If Syncthing allowed passwordless access from other machines by default, that would be a huge security hole - you’re giving away everything on your PC to anyone on your local network.

All right then.

Lets change my request to: have an option to advertise the service in the config tab. And it is disabled by default, and won’t enable until a password is defined.

At least I wouldn’t have to keep tabs of port numbers in syncthing conf and keep them in sync with a freaking static avahi service snippet.

Because the avahi conf is static, I’m starting to standardize, like user1 is 8384, user2 is 8385 … this is pure waste of time.

(BTW. The install in my case, is on a headless server. Nobody logs in except admin. http://127.0.0.1 is useless to me.)

So you could easily wedge something on top that does this via the rest API (works out who’s who) and performs the announcements.

Yes, I suppose it is not that hard. Perhaps the http → https upgrade would be a bit tricky?

Basically I have no idea of what’s in the API, nor how to use it from a script of some sort. And I could continue like that :slight_smile:

If the admin burden becomes too heavy I’ll do something, for sure. Like a conf generator, that’s old school enough not to require an API.

Furthermore, when you install ST, you already are at the local machine keyboard, physically or remotely, so why not going on doing your way to customize your setup.

Although, we could imagine an option where ST would be only allowed to bcast its conf url when https_only+username+random_100chars_password has been entered (not a problem regards to FFSync eg)… although over although, I feel lan broadcast only would then be not enough: it should be nice ST would advertize it’s gui url to any remote (read even on wan) selected devices when added… oooch, we’ll need a zeroconf gateway setup there (or UPnP required ?)
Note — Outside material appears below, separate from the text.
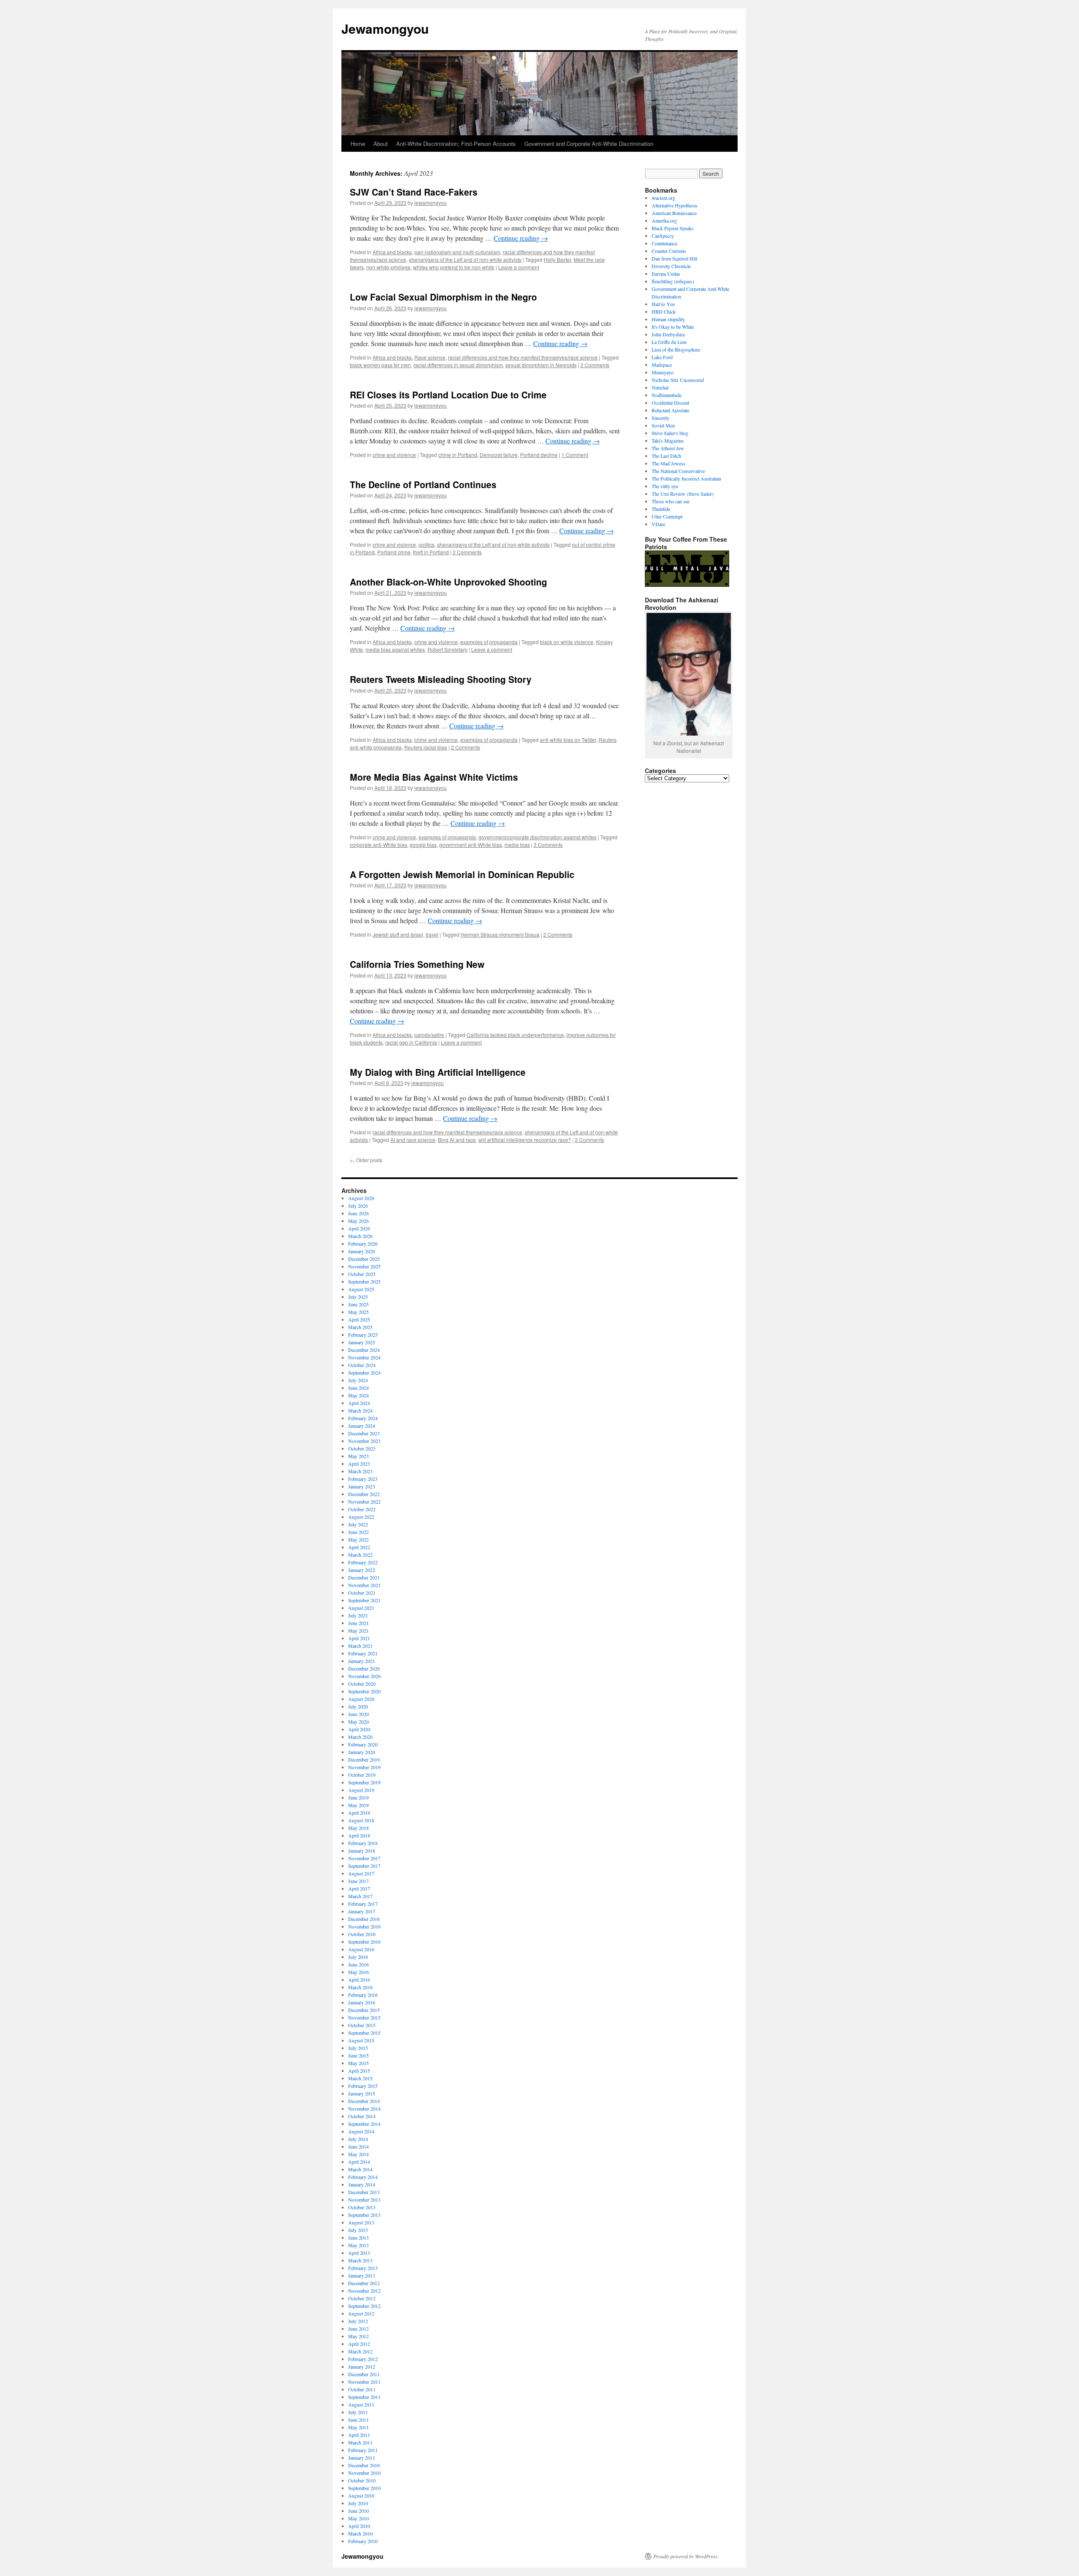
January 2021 (361, 1660)
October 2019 (362, 1774)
The API is well documented in the docs site and I don’t see why upgrading http to https would be a problem.

Ok. I’ll do my homework then. Case closed.

I still think this may be a valid request. I looked into it a little bit and for example my wireless hotspots announce their admin UI. They certainly require authentication.

I previously looked into using DNS-SD (mDNS, Zeroconf, Bonjour, whatever) as the local discovery protocol but couldn’t easily make it work for whatever reasons. Looking now, I think some of the obstacles have been removed or I understand them better (multicast in Go, for example).

It could be attractive to move local discovery completely to DNS-SD and also announce our admin UI that way. If nothing else it’s a little bit more “standard”.

1 Like

… so that it handles multiple instances on the same machine ?

That was one of the problems preventing it. But now it actually works to listen for multicast on the same port as something else. FWIW our current local discovery does this as well, over IPv6. The downside with DNS-SD is that it requires multicast over IPv4 as well, which was something that wasn’t very reliable when we used that a few versions back.